In an unpublished opinion, the U.S. Court of Appeals for the Ninth Circuit upheld a district court’s grant of summary judgment against the owner of Roscoe’s House of Chicken ‘n Waffles chain restaurants for copyright infringement. Range Road Music, Inc., et al. v. East Coast Foods, Inc., et al. Case Nos. 10-55691; -55800 (9th Cir., Jan. 12, 2012).

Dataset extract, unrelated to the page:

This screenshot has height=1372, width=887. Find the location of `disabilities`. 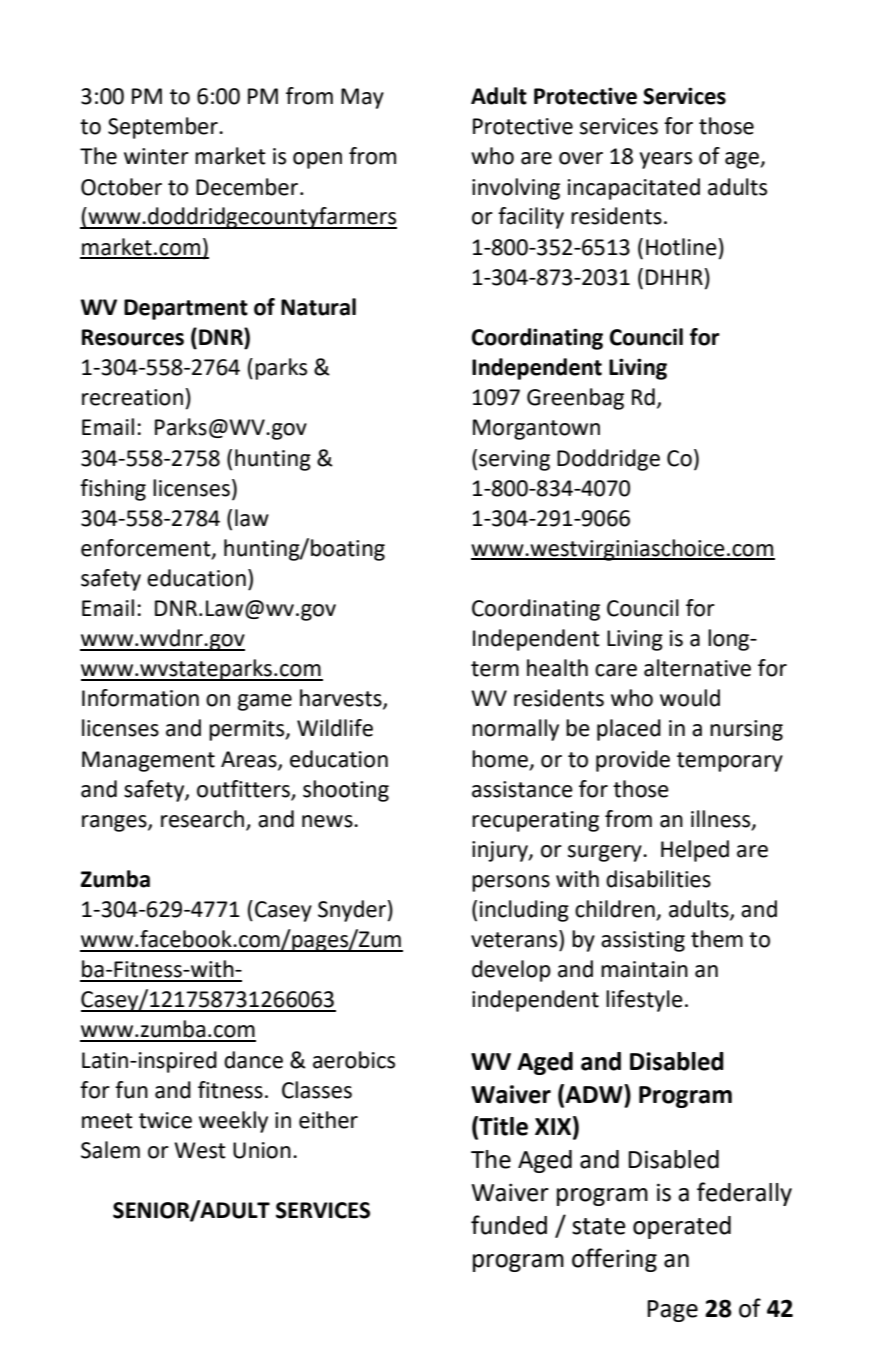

The plaintiffs, a group of copyright owners, sued the defendants for copyright infringement for violation of the plaintiffs’ public performance rights in various songs.The plaintiffs filed suit following a private investigator’s visit to Roscoe’s Long Beach, California location, where the investigator heard a live band in the adjacent Seabird Jazz Lounge perform various Coltrane standards, as well as a DJ who played another set of copyrighted songs from a compact disc.The plaintiffs alleged that the American Society of Composers, Authors, and Publishers (ASCAP) had tried to license public performance rights to the restaurant and lounge for years but the defendants had refused.The district court granted summary judgment to the plaintiffs, awarding $36,000 for eight counts of copyright infringement and attorneys’ fees of $162,000.East Coast Foods appealed.

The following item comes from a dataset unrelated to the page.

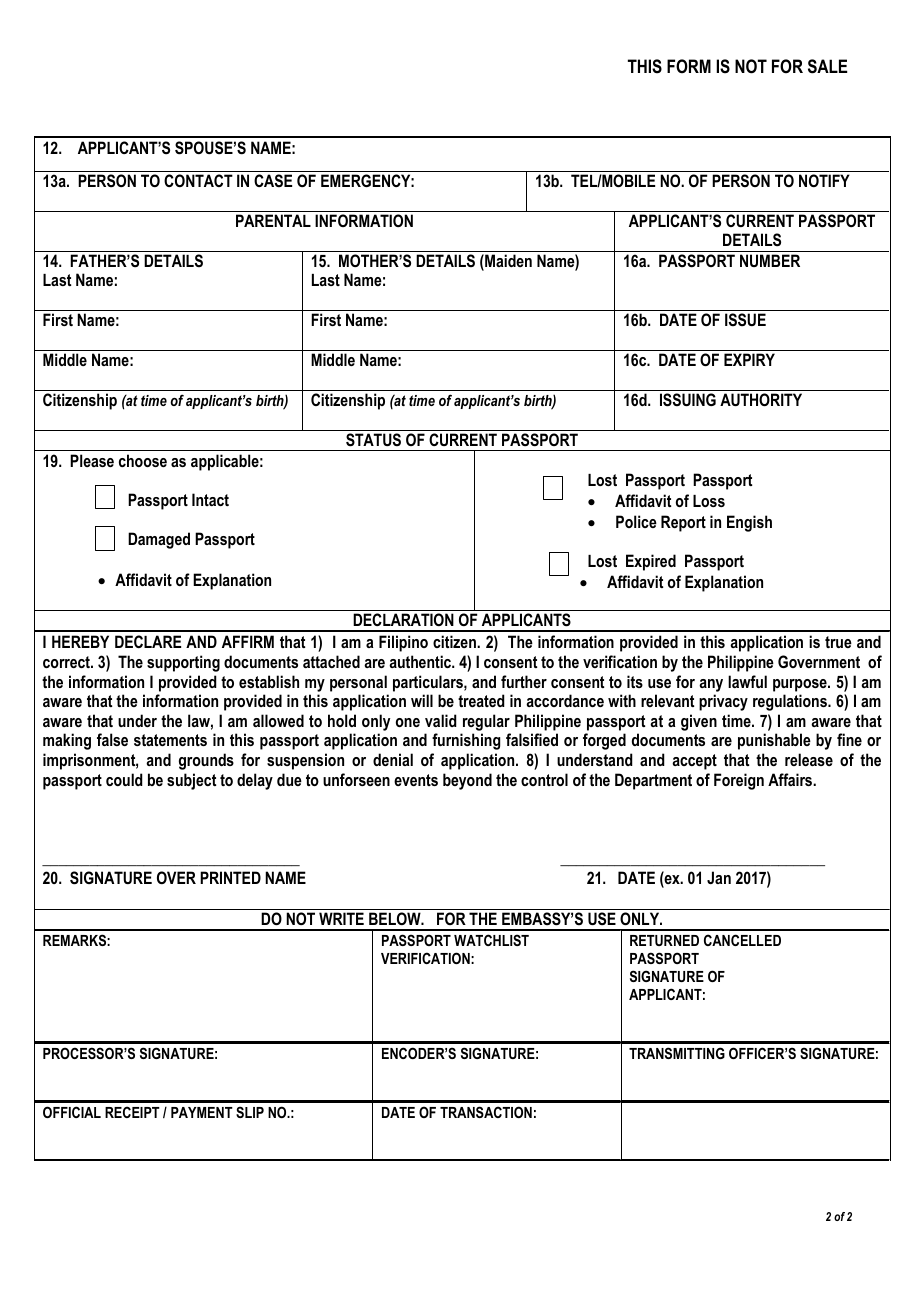 The image size is (924, 1308). I want to click on Filipino, so click(403, 643).
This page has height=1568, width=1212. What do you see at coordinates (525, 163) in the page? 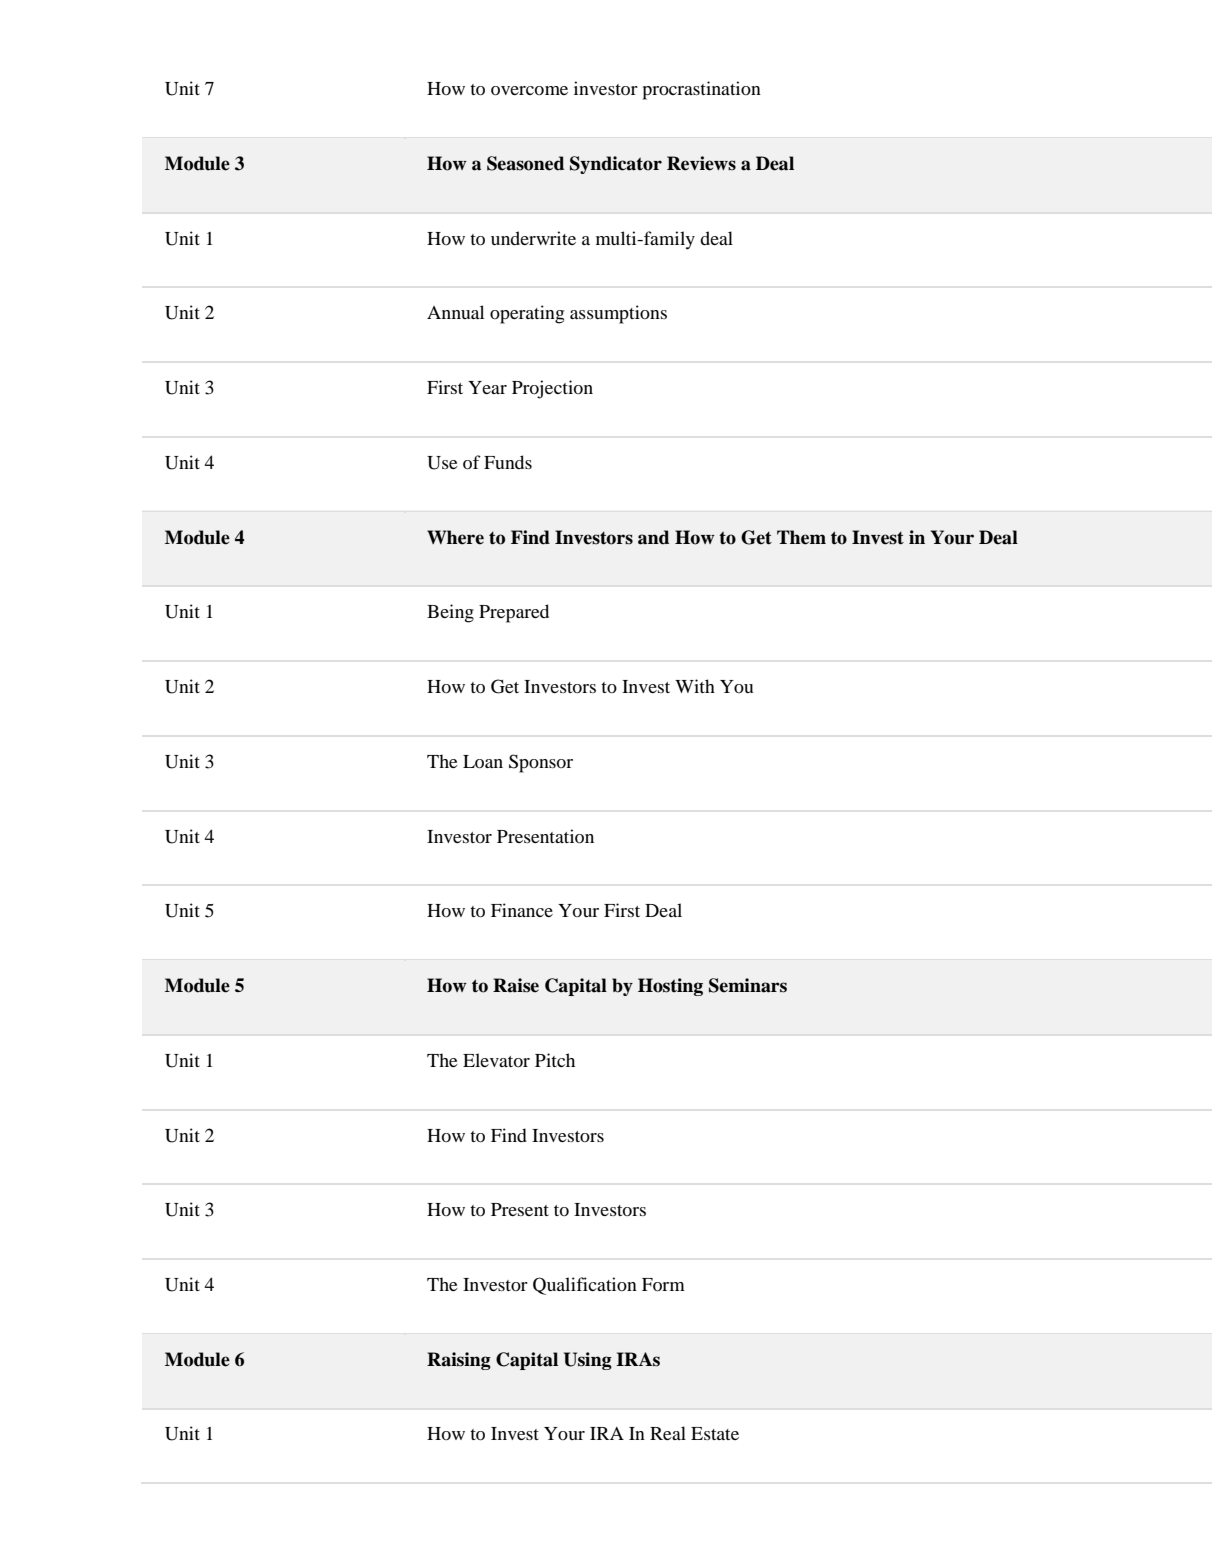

On appeal, the defendants argued that in order to establish copyright infringement, the plaintiffs were required to prove “substantial similarity” between the plaintiffs’ copyrighted musical compositions and the works performed publicly in the lounge.The 9th Circuit disagreed, explaining that substantial similarity is not an element of copyright infringement, for which a plaintiff must demonstrate ownership of a valid copyright, as well as copying of constituent elements of the work that are original.Instead, substantial similarity is a doctrine that helps determine whether copying of original elements of a work has occurred.In this case, substantial similarity was irrelevant because the plaintiffs were able to produce evidence from the private investigator that the copyrighted works themselves were publicly performed.

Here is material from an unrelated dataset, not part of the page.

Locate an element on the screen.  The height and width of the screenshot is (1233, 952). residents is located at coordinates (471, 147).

The defendants also argued that evidence from the plaintiffs’ private investigator should have been excluded because he was never certified as an expert witness.Finding that the district court did not abuse its discretion by admitting the investigator’s testimony, the 9th Circuit noted that the defendants did not dispute any of the information contained in the investigator’s declaration.Further, the court found that identifying popular song titles does not require “scientific, technical, or other specialized knowledge,” and thus, no certification was necessary.

The defendants further argued that certain defendants could not be held liable for vicarious infringement because the Long Beach Roscoe’s restaurant and the adjoining jazz lounge were owned by a separate company, Shoreline Foods.After finding that defendant Herbert Hudson is the president of both East Coast Foods and Shoreline Foods, with managerial authority over the Long Beach restaurant and lounge, the court found that the defendants controlled and derived financial benefit from the infringing performances, and thus were vicariously liable for copyright infringement.

Finally, the defendants argued that the district court’s award of $162,000 in attorneys’ fees was an abuse of discretion.The 9th Circuit affirmed the fee award, however, noting that the district court provided a reasonable explanation for same. In particular, the district court found that the defendants could have avoided liability by properly licensing the compositions from ASCAP at any time since 2001.Furthermore, the court agreed that a significant portion of the fees incurred by plaintiff’s attorneys were related to defendant’s “obfuscation of the corporate structure of Roscoe’s.”